Мы жили тогда трудно, просто паршиво. Все в той же единственной комнате (вчетвером: мама, «тетя» и мы с женой) с окнами в темный и вонючий двор. По-прежнему и днем на столе горела лампа, правда с недавних пор это был уже модный и дефицитный прибор из ГДР — на «современно» изогнутой никелированной железке держался косо и тоже «современно» срезанный зеленый синтетический абажур. Такие настольные лампы привозились из Москвы и становились знаком принадлежности к людям «современного вкуса», как и столь же дефицитная угловатая, на тонких ножках импортная мебель из стран Восточной Европы, с потугами на некий стильный аскетизм, занимавшая тогда воображение интеллигентов и иных, склонных к скромным радостям советского потребления людей. О такой мебели я только начинал мечтать, впрочем грядущие гонорары позволяли мечтать обоснованно.
Я писал, не вылезал из библиотек, мучился, многое не получалось, все еще плохо зная французский язык, изнемогал над переводами. Аванс, как было уже сказано, растаял мгновенно. Семейная жизнь была нервной и унылой.
Но я отчетливо понимал (не раз возвращался к этой мысли): более счастливого времени в моей жизни не будет.
И оказался прав.
Ни о чем не вспоминаю я с такой светлой и тихой радостью, как об этих днях загнанной и нервной работы в комнате убогой коммуналки. Я так мало умел в литературной работе, что даже скромная беллетристическая лихость моего вполне еще банального, но пригожего и ловкого пера радовала меня до эйфорического восторга. Каждая метафора приносила радость ощущения себя в литературе, а громоздкая, но образная претенциозная фраза заставляла меня ликовать. Мне до сих пор нравится, что я назвал цилиндр на голове героя «шатким символом его респектабельности», хотя давно понял, насколько эта метафора дурновкусна и претенциозна. Нравится потому, что помню тогдашнюю свою детскую самодовольную радость, наивное ощущение «власти над словом», главное, свободы от научной фразеологии. И еще это наслаждение сотворением Парижа — ведь я реализовывал все свои гордые и смутные детские мечтания, укреплял их знанием и описывал, как виденные в жизни!
И вот что еще любопытно, нынче и странно, и плохо понятно. «Молодая гвардия», точнее, редакция «ЖЗЛ» была относительно либеральной, ни на какую высокую идейность не претендовала и за все мое многолетнее с ней сотрудничество никаких политических требований и претензий не высказывала.
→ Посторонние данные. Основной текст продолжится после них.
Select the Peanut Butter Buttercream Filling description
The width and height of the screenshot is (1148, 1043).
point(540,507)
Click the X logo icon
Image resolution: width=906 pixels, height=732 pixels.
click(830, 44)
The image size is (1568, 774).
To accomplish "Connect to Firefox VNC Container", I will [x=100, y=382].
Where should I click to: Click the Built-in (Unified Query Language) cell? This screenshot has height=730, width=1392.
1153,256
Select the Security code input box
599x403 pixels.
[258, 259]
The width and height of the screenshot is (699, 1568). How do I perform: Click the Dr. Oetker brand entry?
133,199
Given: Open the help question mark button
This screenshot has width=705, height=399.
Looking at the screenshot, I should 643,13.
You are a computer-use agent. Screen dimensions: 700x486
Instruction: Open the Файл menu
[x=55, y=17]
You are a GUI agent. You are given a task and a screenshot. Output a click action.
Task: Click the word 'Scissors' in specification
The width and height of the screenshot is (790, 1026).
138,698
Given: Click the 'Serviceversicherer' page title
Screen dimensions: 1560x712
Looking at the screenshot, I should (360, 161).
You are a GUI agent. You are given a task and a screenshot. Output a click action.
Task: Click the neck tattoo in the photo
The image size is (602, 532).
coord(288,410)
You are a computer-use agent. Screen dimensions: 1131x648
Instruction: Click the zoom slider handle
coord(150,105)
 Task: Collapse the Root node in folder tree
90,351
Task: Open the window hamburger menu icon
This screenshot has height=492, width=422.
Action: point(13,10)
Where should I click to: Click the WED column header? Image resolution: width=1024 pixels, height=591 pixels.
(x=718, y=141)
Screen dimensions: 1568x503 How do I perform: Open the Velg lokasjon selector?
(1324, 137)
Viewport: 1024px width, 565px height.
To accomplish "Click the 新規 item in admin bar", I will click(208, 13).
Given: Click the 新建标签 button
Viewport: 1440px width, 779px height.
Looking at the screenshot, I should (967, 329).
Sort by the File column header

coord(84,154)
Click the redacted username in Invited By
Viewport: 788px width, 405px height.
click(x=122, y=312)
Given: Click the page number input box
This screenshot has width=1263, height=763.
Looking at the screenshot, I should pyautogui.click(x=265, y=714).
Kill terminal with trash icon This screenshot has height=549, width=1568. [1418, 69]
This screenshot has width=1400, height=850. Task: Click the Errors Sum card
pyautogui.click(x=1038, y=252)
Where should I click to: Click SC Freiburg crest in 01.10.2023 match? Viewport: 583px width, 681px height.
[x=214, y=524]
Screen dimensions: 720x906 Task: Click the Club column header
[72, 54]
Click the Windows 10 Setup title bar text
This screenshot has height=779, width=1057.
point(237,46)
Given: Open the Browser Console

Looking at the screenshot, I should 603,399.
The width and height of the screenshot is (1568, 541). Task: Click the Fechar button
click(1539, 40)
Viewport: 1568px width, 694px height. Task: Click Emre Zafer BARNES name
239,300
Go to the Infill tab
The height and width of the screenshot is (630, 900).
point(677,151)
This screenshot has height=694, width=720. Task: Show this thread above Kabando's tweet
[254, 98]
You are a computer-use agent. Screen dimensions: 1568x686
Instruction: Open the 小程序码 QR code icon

А я и помыслить не мог, что можно писать текст без обязательных политических книксенов. И не потому, что едва ли не все книги «ЖЗЛ», которые я читал, писались в захлебывающейся прогрессивной, «партийной» манере. Просто — как хотелось бы мне быть услышанным людьми новых времен! — подобная литература ни авторами, ни читателями и не воображалась без политических корней и воспитательных побегов. Верующий ты или нет — будь любезен снять шляпу в церкви, обувь в мечети и надеть картуз в синагоге. Так и здесь. Не думали, что иначе не напечатают, были уверены — иначе не пишут!